Teks yang diberikan -
□ □ □
Langsung ke konten utama

Pentingkah Anda Punya Banyak Teman?

Jawabannya tidak penting.

Karena orang yang “punya banyak teman” justru tidak berkembang, berkemampuan rata-rata, menolak berpikir besar, malas bercita-cita tinggi, dan terus-menerus “dikendalikan” lingkungan, sehingga mereka “picik secara bertalu-talu”; sehingga skill mereka hanya “diasah setengah hati”; sehingga pemikiran mereka tidak kreatif; sehingga impian mereka bersifat remeh-temeh. Kemudian alhasil, kalau Anda sudah “punya banyak teman”, Anda akan “bias” dan menganggap jika “kemampuan mencari teman” adalah bentuk pengembangan diri, padahal sejatinya, Anda hanya “membilik-bilikkan diri Anda pada kecupetan”; Anda hanya melakukan “langkah biasa yang semua orang bisa”; Anda hanya “bertindak linear, alih-alih lateral”; Anda hanya bertujuan hina-dina seperti “mencari perhatian”.

Maka, menilik dari semua itu, kalau tujuan hidup Anda untuk “menambah wawasan, memperbaiki kualitas diri, bertindak out of the box, dan mendapat penghargaan besar”, lantas, meninggalkan hal yang sia-sia seperti “punya banyak teman” adalah sebuah keharusan. Kalau Anda tidak memiliki tujuan seperti itu, maka—dengan hormat—artikel ini tidak bermanfaat untuk Anda.

Alih-alih membuat diri Anda berkembang, “memperbanyak teman” hanya akan membuat Anda “patuh pada aturan lingkungan”, sehingga hanya fokus pada “penyeragaman habits”, kalau sudah diseragamkan oleh lingkungan—baca: keberhasilan propaganda dari lingkungan untuk memperkosa kata “solidaritas”—Anda hanya akan “bebek-membebek” untuk kepentingan adaptif, sebab, kalau tidak begitu, notabene “lingkungan akan mengucilkan Anda”. Lantas, hanya karena takut dengan resiko ini, secara sekonyong-konyong, orang-orang berlomba untuk menjadi “yang paling patuh” pada aturan lingkungan, mereka tidak ingin setitik kesalahan yang dapat membuat lingkungan “marah”; mereka laksana “lembu yang dicucuk hidungnya” sehingga mengikuti kemanapun lingkungan menuntun, lalu alhasil, hidup orang-orang ini penuh “rasa takut” akan resiko yang sebenarnya hanya “imajinasi mereka yang lebay”.

Di sisi lain, pun, pada saat yang sama, saya tidak mengatakan “punya banyak teman adalah hal yang buruk”, justru saya mengakui bahwa “punya banyak teman itu bagus”. Akan tetapi, seperti kata Jim Collins dalam bukunya, “bagus itu lawannya hebat”—artinya bagus vs hebat—sehingga orang yang mengejar “perihal bagus” tidak akan mendapatkan “perihal hebat”, maka kalau “punya banyak teman” malah membuat Anda tidak hebat, kesimpulannya, “memiliki banyak teman” tidak berguna untuk Anda.
□ □ □
Catatan yang disediakan -
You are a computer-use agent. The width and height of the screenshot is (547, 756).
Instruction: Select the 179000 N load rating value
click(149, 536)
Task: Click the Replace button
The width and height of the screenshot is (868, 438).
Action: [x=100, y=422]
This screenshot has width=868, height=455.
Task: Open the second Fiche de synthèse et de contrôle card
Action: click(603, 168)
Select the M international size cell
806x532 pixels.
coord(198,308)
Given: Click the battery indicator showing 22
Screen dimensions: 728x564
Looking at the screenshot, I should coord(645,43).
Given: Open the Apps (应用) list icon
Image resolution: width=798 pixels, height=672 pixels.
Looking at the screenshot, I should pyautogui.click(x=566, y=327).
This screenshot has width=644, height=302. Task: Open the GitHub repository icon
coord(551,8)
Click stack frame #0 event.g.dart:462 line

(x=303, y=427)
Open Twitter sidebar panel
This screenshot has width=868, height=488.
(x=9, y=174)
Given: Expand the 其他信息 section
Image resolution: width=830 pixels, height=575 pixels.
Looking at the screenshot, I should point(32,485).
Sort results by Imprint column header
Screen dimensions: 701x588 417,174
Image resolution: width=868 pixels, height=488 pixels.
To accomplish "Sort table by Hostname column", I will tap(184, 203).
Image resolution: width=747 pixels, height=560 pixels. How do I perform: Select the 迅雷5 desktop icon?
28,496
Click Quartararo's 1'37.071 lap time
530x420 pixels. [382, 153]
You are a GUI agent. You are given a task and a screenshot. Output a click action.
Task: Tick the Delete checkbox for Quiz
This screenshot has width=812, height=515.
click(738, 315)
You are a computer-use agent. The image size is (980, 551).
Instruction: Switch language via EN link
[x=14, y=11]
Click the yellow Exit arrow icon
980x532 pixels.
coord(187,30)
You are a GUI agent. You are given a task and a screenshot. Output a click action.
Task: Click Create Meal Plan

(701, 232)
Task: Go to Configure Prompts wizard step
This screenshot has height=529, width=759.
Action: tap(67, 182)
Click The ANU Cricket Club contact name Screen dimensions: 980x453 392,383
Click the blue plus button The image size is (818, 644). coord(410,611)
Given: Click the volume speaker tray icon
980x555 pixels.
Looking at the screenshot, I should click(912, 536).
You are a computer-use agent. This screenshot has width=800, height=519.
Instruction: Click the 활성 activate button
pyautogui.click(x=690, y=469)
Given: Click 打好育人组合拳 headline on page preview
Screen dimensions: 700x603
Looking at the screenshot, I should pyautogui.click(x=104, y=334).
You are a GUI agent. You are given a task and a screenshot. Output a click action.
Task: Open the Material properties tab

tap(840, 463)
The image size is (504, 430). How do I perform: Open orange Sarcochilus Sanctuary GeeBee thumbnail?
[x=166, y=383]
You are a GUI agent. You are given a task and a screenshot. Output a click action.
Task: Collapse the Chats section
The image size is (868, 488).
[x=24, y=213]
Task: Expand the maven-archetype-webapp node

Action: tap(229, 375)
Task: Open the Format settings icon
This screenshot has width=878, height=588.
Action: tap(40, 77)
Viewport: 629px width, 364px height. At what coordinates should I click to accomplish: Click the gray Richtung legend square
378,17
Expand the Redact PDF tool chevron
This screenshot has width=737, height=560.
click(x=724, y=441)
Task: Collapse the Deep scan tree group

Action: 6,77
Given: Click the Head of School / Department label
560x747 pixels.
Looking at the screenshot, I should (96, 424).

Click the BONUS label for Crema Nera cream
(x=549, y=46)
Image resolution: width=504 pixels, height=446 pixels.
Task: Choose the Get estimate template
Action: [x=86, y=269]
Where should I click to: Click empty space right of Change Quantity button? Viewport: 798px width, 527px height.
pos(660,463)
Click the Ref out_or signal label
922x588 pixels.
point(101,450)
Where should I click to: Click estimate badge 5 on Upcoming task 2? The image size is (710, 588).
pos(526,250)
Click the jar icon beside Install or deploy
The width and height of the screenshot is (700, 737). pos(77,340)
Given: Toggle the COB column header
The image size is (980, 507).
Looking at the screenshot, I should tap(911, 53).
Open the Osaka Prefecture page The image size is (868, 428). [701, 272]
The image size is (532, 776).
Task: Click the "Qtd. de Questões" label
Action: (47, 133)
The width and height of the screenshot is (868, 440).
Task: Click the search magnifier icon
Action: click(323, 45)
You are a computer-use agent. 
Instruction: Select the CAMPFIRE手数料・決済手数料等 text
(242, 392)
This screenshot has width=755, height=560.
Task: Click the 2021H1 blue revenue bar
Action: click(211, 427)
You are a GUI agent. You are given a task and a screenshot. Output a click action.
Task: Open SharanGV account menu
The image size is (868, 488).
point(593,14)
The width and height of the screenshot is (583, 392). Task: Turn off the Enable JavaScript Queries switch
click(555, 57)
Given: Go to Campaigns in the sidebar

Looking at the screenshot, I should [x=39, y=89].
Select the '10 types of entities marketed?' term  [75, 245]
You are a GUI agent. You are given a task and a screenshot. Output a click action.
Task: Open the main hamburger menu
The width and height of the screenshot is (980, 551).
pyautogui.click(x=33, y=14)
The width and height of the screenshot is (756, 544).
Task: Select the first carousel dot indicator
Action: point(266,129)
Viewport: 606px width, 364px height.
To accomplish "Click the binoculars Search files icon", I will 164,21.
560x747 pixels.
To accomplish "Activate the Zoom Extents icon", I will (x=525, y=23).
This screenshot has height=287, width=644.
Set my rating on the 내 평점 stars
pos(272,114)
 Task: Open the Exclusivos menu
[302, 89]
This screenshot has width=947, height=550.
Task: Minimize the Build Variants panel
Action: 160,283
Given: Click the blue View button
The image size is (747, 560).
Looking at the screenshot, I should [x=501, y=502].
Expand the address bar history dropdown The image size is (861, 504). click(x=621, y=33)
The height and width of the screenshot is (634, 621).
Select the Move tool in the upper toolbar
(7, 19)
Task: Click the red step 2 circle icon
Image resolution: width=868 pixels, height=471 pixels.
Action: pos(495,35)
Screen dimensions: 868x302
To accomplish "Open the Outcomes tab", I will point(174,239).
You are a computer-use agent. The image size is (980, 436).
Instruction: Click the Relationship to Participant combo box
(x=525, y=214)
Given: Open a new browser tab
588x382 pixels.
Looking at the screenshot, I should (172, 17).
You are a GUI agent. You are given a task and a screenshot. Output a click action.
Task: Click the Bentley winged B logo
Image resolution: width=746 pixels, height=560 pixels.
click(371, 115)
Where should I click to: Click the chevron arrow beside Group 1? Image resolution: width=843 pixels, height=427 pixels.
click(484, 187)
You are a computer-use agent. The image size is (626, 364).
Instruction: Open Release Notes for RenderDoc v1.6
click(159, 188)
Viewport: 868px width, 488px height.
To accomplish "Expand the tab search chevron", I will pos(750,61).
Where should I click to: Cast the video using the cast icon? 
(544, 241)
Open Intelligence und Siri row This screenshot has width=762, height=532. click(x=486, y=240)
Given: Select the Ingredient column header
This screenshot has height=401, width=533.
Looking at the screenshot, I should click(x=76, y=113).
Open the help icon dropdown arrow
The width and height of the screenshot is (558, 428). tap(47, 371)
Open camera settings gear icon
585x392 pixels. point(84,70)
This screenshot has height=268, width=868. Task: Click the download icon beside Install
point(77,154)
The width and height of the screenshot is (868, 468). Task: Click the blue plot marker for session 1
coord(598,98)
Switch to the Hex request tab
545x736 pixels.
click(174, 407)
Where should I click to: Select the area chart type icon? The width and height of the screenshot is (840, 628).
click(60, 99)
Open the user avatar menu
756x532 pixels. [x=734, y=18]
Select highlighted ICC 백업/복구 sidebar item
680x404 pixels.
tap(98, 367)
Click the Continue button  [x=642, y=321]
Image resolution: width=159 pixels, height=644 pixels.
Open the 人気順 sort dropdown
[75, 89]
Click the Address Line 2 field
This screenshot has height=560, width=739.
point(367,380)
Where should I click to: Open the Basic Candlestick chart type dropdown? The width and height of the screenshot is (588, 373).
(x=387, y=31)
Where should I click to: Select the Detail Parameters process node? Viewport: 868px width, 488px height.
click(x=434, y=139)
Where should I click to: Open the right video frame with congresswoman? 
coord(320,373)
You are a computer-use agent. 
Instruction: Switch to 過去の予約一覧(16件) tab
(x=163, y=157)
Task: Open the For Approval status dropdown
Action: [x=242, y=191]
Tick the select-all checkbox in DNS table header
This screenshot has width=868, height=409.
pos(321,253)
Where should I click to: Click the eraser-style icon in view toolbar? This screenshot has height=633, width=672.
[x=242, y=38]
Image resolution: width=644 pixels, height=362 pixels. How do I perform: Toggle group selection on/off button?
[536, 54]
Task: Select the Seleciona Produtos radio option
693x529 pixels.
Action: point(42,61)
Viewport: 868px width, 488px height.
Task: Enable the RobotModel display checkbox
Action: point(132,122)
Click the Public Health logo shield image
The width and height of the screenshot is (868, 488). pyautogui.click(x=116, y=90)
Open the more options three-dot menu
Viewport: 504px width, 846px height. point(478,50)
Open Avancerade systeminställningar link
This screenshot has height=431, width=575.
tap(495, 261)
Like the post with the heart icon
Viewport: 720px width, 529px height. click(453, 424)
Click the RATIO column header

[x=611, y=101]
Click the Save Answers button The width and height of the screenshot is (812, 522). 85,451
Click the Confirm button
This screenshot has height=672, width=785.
□ □ □
Instruksi tertulis - Ulangi kata demi kata bagian teks tentang perlunya punya banyak teman, dari "Maka, menilik dari" sampai "bermanfaat untuk Anda.", dengan kedua batas itu ikut disertakan.

Hasil -
Maka, menilik dari semua itu, kalau tujuan hidup Anda untuk “menambah wawasan, memperbaiki kualitas diri, bertindak out of the box, dan mendapat penghargaan besar”, lantas, meninggalkan hal yang sia-sia seperti “punya banyak teman” adalah sebuah keharusan. Kalau Anda tidak memiliki tujuan seperti itu, maka—dengan hormat—artikel ini tidak bermanfaat untuk Anda.